A HITL model uses human oversight throughout the lifecycle of AI systems, from dataset development to deployment monitoring. In the case of health equity, this starts with making sure diverse populations are represented in training models and extends to considering ways to assess for and mitigate bias in the tools built on top of AI models. Humans can also provide what a machine lacks, such as context, nuance, and ethical judgment, to help validate or override automated decisions that aren’t fair or inclusive.

Finally, clinicians must build trust in two ways with patients. Information brought from general-purpose AI tools into the exam room needs to be fully and openly discussed, and as appropriate, either applied or not, without invalidating the patient’s concerns.
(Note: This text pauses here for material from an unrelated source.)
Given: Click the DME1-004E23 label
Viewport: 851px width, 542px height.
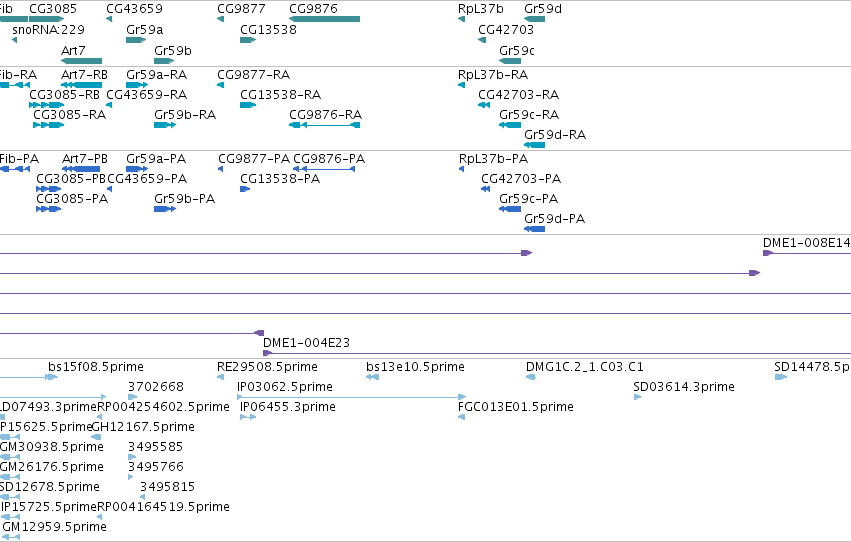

Additionally, given research shows that patients trust physicians who use AI tools less, transparently explaining how vetted, evidence-backed AI tools are used in their care as part of a comprehensive care plan is also key to building trust, as both clinicians and patients navigate applying these tools in practice.

Balancing Empathy and Innovation

Using AI isn’t about replacing human connection with technology. In fact, bringing humanity to the bedside is needed now more than ever in this age of information overload. What AI can do is help automate tedious work and empower clinicians to make evidence-backed decisions, more often by providing ready access to high-quality, synthesized information. The result is more time to focus on what matters most: the patient.

While AI has the potential to accelerate and improve decision-making, it can’t sit with a patient as they learn bad news, or genuinely care about their family, or bring lived experience to a patient encounter.

The future of medicine depends on refusing the false choice between empathy and innovation. We need both woven tightly together to keep care human.